:: Consigne écrite 1 ::
Reprenez mot pour mot, dans le témoignage sur l'orientation vers l'esthétique, le passage qui va de « Quel a été votre » jusqu'à « été mal orientée. ».
:: Consigne écrite 2 ::
Poursuivez le témoignage sur l'orientation vers l'esthétique à partir de la dernière phrase donnée.

╭─ Texte fourni

Quel a été votre parcours et que vous arrive-t-il aujourd’hui ?

J’ai toujours aimé l’esthétique mais malheureusement, j’ai perdu du temps. A la fin de la troisième au lycée, je savais déjà que je voulais trouver un métier en rapport avec cette passion mais j’ai été mal orientée.

Faire du bien aux gens, m’occuper d’eux, les bichonner, c’était mon truc ! Je me suis retrouvée en seconde méthodologique pour voir si je pouvais passer un bac généraliste. A la fin de l’année, il était clair que je n’y arriverai pas et on m’a orienté sur un BEP tertiaire dans un lycée professionnel.

J’ai donc fait mes deux années de BEP mais les matières ne me plaisaient pas du tout. La vente, le secrétariat, l’informatique, la comptabilité… c’était atroce d’autant plus que les professeurs prenaient un malin plaisir à nous humilier. Bref, je n’apprenais pas mes leçons et n’ai pas eu l’examen.

J’avais 18 ans. Comme je n’avais pas laissé tomber l’idée de trouver un débouché dans l’esthétique, j’ai trouvé une école de parfumerie à Boulogne où je me suis inscrite en août 2003 pour passer un BP de vente en parfumerie en alternance. J’étais très contente.

L’école devait me trouver une enseigne pour la partie pratique de la formation, moi, je n’avais pas le droit de chercher. Bizarre, non ?

Quand septembre est arrivé, j’étais toujours sans nouvelles de l’école alors que la rentrée était imminente. Inquiète, je les ai appelés.

Ils ont eu l’air très surpris : ils m’avaient soi-disant envoyé un courrier pour me dire qu’ils n’avaient pas pu me trouver d’entreprise d’accueil et que donc je devais renoncer à préparer mon BP.

╰─
╭─ Extraits de données

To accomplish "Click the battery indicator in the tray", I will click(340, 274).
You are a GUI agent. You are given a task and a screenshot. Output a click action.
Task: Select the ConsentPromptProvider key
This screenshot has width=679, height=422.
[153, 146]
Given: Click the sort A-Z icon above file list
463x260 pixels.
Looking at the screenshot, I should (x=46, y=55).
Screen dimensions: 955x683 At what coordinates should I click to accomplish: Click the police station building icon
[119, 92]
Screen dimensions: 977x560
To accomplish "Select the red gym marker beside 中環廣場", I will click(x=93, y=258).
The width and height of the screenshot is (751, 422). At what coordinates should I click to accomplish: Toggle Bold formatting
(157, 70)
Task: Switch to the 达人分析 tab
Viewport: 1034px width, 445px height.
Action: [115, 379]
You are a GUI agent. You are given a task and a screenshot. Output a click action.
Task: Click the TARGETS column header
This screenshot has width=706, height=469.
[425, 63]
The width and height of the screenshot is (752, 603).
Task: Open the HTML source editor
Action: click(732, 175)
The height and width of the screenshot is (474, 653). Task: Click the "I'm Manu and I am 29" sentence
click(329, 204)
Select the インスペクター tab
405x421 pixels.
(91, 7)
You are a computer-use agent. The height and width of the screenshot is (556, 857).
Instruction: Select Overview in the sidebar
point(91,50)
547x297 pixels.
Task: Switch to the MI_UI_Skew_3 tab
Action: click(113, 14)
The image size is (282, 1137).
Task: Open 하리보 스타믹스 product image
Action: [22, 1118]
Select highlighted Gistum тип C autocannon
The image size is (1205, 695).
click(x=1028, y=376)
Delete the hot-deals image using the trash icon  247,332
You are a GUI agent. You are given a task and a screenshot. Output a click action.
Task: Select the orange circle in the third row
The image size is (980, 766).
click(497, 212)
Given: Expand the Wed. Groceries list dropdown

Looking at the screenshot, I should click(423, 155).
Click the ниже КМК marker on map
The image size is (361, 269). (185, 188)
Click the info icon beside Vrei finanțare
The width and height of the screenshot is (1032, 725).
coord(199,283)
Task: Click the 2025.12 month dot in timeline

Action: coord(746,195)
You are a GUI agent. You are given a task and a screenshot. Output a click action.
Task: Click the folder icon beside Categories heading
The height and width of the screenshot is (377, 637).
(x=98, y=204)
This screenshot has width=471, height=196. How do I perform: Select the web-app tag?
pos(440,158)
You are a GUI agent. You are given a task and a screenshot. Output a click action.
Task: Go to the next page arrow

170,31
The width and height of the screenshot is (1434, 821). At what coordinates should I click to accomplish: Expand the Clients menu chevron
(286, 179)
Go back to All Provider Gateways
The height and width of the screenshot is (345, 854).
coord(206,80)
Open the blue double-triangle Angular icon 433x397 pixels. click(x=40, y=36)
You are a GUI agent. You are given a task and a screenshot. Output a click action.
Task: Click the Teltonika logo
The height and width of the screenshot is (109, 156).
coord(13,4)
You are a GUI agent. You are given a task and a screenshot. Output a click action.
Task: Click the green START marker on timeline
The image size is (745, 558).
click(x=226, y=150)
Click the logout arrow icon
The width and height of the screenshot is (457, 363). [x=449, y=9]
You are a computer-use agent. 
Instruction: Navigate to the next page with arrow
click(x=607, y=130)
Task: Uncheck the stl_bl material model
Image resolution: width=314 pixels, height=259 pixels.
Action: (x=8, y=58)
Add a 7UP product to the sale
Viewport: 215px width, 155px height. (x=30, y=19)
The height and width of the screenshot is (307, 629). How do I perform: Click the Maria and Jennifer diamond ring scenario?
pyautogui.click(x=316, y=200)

╰─

:: Réponse 1 ::
Quel a été votre parcours et que vous arrive-t-il aujourd’hui ?

J’ai toujours aimé l’esthétique mais malheureusement, j’ai perdu du temps. A la fin de la troisième au lycée, je savais déjà que je voulais trouver un métier en rapport avec cette passion mais j’ai été mal orientée.

:: Réponse 2 ::
J’étais terriblement déçue, et parce que je me retrouvais sans rien et parce que l’école avait totalement manqué de correction – ou, tout au moins, de rigueur.

J’ai alors enchaîné les petits boulots jusqu’en mars 2005 pour gagner un peu d’argent. Pendant un an et demi, j’ai travaillé comme vendeuse chez Zara, chez Caroll, en boulangerie, dans un magasin de décoration, j’ai fait des baby-sittings…

Mais cela ne me rendait pas heureuse. J’ai eu un déclic et j’ai décidé de prendre ma vie en main. Il fallait à tout prix que j’essaye de faire ce qu’il fallait pour pouvoir gagner ma vie avec ce qui me passionnait… l’esthétique !

En mars 2005, j’ai donc décidé de mettre tout en œuvre pour démarrer un CAP d’esthéticienne en alternance à la rentrée de septembre.

Pourquoi l’alternance ? Parce que sinon l’année d’études vous coûte

2000 à 3000 euros sans compter la mallette d’esthéticienne que vous devez aussi acheter. Ma première expérience m’avait appris qu’il ne suffisait pas de trouver un centre de formation qui vous accepte ; j’ai donc commencé par chercher un institut de beauté.

Et j’ai trouvé, toute seule comme une grande ! Il ne restait plus qu’à trouver l’école.

En avril, je suis donc allée voir un centre de formation qui présentait l’avantage d’être à côté de chez moi.

Je les connaissais déjà parce que j’avais assisté à leurs journées « portes ouvertes » un an plus tôt, alors que je travaillais en boulangerie.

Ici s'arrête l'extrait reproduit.